Source records

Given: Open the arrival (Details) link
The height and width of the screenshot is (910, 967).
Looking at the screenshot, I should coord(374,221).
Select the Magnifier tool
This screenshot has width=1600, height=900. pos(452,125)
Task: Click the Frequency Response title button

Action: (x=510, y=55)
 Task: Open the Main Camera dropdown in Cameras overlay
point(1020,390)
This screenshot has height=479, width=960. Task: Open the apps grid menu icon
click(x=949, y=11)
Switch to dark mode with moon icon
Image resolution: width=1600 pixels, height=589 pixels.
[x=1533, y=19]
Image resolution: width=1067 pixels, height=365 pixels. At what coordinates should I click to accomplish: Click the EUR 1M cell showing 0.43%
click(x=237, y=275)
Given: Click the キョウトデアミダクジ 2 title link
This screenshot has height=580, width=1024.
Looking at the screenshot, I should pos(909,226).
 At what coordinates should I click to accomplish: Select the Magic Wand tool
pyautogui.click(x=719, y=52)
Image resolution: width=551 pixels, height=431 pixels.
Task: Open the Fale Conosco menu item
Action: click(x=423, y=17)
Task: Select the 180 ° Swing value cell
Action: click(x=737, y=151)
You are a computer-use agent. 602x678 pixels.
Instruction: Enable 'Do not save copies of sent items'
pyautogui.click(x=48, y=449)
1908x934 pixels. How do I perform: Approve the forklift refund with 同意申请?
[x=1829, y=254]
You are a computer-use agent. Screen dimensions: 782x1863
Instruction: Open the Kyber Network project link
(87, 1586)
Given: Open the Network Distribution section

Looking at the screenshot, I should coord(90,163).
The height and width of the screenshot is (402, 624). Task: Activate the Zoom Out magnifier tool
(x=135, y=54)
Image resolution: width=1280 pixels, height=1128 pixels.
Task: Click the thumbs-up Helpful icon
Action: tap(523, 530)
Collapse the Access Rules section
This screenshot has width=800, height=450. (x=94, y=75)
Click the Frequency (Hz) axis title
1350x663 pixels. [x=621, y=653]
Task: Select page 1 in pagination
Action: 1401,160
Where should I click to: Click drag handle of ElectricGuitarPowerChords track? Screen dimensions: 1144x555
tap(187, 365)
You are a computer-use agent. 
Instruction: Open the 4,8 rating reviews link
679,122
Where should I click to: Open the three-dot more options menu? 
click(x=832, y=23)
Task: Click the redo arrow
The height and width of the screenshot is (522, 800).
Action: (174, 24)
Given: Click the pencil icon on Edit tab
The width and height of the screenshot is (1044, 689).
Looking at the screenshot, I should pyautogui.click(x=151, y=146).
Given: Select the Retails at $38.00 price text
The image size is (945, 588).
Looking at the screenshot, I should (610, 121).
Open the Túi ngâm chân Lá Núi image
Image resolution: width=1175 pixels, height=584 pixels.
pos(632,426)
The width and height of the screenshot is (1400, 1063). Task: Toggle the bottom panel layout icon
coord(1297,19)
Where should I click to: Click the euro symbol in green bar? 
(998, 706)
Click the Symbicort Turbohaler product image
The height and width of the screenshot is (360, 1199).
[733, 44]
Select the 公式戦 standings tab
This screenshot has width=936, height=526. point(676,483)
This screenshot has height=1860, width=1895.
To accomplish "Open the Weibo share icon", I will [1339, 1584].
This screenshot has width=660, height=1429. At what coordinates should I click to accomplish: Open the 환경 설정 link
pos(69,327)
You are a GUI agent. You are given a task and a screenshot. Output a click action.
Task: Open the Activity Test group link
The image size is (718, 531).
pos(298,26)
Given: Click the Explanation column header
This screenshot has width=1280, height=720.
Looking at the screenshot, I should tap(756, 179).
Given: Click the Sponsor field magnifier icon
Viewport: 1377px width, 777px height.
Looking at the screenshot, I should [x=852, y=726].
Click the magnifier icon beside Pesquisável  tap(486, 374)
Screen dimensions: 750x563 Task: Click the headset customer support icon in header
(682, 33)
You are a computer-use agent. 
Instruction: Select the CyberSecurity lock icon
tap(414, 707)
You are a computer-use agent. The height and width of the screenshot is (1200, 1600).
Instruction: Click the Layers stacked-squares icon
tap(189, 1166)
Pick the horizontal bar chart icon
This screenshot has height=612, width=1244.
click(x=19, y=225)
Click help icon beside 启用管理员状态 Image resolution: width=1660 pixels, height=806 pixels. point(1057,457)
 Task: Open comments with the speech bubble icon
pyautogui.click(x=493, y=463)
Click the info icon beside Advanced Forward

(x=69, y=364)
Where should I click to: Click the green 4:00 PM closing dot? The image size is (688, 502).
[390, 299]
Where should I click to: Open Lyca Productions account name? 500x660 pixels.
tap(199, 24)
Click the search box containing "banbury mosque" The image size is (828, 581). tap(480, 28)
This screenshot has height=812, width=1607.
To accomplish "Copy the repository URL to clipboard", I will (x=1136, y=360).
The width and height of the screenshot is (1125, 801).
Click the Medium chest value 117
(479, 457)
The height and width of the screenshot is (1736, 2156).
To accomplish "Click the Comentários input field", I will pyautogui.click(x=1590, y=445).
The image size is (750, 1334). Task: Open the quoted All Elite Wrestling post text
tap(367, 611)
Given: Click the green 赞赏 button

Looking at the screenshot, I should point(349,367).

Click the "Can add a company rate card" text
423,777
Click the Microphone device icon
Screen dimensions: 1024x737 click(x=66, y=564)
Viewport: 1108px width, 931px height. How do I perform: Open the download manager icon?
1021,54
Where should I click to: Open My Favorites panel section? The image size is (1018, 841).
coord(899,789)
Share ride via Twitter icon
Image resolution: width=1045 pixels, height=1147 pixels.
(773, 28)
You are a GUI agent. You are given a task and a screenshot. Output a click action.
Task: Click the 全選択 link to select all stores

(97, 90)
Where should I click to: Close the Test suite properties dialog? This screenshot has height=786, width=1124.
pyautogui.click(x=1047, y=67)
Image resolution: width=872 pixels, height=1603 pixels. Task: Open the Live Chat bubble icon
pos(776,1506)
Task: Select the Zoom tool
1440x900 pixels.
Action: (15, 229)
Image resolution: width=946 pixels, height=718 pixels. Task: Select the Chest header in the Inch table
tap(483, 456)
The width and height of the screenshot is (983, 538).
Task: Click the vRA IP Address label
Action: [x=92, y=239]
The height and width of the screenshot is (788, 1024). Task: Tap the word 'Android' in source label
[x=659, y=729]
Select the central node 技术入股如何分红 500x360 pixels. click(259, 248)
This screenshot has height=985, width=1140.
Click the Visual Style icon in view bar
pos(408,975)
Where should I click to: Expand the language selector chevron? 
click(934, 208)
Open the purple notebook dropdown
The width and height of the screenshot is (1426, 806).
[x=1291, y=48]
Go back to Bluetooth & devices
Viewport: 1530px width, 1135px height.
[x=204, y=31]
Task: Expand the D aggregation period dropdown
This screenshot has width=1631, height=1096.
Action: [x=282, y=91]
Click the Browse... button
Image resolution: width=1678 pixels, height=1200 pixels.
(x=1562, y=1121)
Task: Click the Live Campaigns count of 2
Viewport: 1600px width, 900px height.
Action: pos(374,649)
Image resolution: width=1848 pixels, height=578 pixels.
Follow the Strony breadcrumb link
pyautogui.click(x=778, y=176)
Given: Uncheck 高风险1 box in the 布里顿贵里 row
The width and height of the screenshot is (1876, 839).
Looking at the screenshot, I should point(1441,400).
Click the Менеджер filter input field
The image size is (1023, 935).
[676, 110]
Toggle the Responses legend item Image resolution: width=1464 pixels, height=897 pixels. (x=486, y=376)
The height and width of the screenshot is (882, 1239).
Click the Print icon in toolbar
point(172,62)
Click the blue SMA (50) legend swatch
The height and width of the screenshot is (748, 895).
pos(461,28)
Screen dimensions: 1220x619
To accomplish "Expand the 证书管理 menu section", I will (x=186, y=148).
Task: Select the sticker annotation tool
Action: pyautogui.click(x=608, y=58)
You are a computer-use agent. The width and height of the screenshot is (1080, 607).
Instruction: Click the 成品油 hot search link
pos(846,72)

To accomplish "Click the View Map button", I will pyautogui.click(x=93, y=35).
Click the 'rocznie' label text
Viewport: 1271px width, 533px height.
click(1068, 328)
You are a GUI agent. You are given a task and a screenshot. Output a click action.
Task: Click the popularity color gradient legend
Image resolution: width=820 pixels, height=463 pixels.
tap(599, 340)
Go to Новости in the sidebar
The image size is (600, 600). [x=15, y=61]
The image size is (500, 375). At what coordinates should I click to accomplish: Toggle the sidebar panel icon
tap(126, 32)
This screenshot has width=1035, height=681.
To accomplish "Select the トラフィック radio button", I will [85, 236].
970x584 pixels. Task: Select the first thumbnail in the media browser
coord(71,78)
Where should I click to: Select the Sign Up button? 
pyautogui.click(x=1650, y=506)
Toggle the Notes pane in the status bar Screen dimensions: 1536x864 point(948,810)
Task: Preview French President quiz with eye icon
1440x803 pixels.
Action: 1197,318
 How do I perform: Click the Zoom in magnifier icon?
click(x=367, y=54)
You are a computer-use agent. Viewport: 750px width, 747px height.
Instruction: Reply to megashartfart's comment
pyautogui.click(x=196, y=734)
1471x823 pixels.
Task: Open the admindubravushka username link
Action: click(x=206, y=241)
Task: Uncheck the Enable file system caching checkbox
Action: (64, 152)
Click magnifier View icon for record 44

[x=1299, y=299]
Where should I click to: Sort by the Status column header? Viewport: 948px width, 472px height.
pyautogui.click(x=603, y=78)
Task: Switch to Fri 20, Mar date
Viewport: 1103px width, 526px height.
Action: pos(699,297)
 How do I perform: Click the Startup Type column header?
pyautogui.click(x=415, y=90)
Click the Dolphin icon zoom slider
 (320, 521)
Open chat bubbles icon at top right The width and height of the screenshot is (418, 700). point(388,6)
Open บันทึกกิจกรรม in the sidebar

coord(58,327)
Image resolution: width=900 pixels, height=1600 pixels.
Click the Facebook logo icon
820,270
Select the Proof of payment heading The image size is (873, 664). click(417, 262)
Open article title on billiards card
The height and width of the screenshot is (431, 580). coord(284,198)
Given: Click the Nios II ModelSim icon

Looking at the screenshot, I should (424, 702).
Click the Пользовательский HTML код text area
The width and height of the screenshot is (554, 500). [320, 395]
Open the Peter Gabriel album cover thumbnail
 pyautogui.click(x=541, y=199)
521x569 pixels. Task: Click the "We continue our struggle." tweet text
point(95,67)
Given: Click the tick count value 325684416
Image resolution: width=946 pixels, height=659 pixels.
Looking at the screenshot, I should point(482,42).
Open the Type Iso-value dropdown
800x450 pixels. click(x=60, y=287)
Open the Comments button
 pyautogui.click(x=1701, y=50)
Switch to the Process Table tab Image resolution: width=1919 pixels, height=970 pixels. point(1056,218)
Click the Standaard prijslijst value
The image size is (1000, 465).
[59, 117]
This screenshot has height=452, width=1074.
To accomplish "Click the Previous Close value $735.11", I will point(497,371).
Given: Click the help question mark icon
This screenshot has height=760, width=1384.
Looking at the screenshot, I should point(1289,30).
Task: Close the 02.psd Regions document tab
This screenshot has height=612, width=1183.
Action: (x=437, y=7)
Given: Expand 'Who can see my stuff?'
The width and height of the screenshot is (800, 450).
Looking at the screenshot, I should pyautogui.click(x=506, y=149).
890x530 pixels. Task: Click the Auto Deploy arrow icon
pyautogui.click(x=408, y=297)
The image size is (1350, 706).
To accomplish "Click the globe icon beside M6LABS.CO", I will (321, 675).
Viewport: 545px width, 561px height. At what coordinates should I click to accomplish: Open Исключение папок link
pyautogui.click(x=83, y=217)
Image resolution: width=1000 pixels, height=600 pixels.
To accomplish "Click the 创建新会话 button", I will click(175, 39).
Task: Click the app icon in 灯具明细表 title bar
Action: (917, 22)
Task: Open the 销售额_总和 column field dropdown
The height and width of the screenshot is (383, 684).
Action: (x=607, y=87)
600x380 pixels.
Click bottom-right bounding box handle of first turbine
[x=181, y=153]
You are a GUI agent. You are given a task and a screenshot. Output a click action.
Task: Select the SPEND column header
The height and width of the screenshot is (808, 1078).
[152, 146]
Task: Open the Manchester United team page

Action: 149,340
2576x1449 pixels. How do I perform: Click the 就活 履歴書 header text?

BRIEF:
As you read the records above, find each line that contains "Switch" and copy it.

RESPONSE TO THIS TASK:
Switch to dark mode with moon icon
Task: Switch to Fri 20, Mar date
Switch to the Process Table tab Image resolution: width=1919 pixels, height=970 pixels. point(1056,218)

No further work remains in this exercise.